A previous column went through some of the reasons why markets are showing resiliency in the face of never-ending bad news. Let’s look at some more strategies for investors to handle the current world uncertainty. As usual, we will discover, it often comes back down to the basics. Here, then, are five market strategies to consider during these uncertain — yet currently profitable — times.
It is a tough time in the market for analysts. That’s because, for now at least, company and economic fundamentals matter less than sentiment. A company could post very strong earnings, but one social post from U.S. President Donald Trump could result in the company’s stock moving the wrong way anyway. Investors can make more money right now guessing on sentiment rather than on fundamentals. How to handle this as an investor? Our first suggestion is: don’t guess. Unless you know what will be in the president’s next social post, a guess is all it is. If you don’t guess then you won’t react and trade excessively. The best strategy, in our view at 5i Research, is just to follow the suggestions below and wait for fundamentals to matter again. They will. They always do.
Not that long ago, investors hated energy stocks. Even though valuations were low, balance sheets were strong and dividends were growing, the sector just wasn’t exciting enough for investors looking at go-go AI and quantum stocks. Yet now, energy stocks have been about the only sector working really, really well. Investors who did not abandon the sector are now enjoying the fruits of their conviction, with the S&P/TSX composite index energy sector up about 30 per cent year to date. Diversification has once again proven its benefit to many portfolios.
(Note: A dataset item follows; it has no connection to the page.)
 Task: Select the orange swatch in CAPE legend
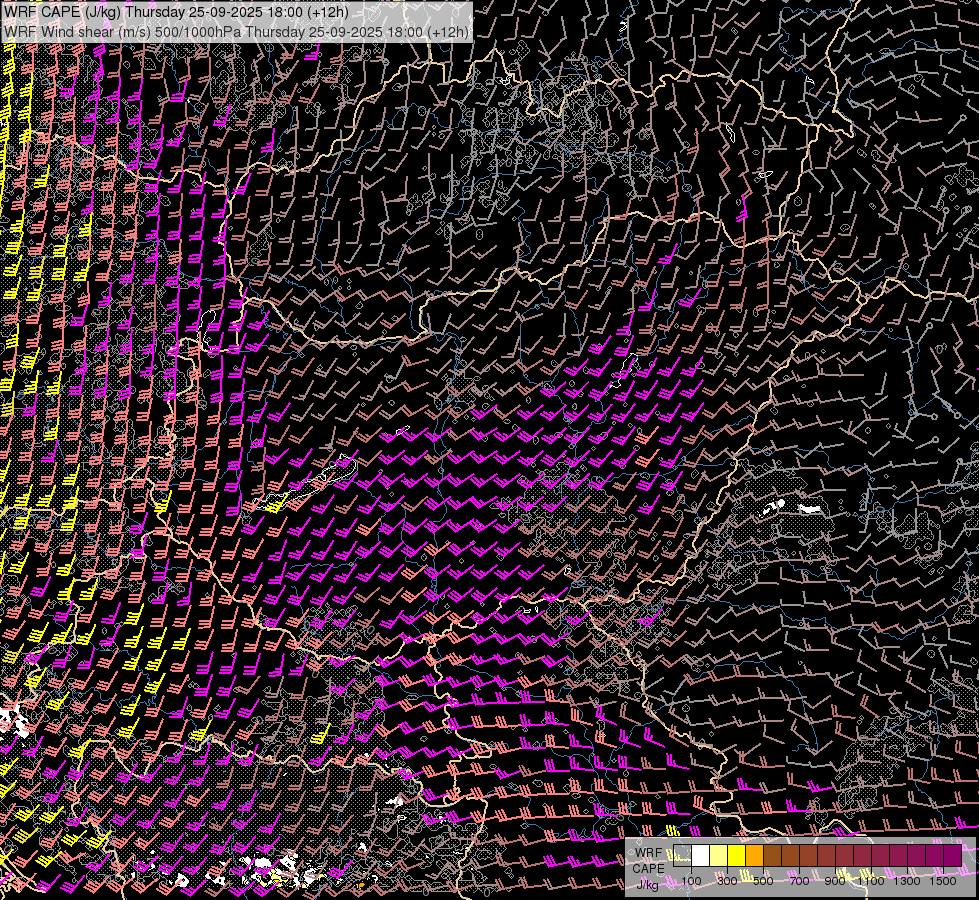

Essentially, market trades have been very “crowded” in the past year. Everyone piled into AI stocks. Then, everyone piled into materials stocks. Today, everyone seems to be shorting software stocks. In terms of the Iran situation, a contrarian call might be to actually be bullish. Imagine that. The Iran war could end, earnings could be strong and inflation might not be the big problem it is expected to be. Markets could see a big rally under the right conditions, with short-covering giving investments an extra boost. Investors, on average, certainly like to worry. But those willing to put their money in when others are fleeing can do very well at times. We are not saying mortgage your house to buy stocks. But we are saying that maybe it is not the time to be too bearish, since everyone else in the world is already, and prices might already reflect that sentiment.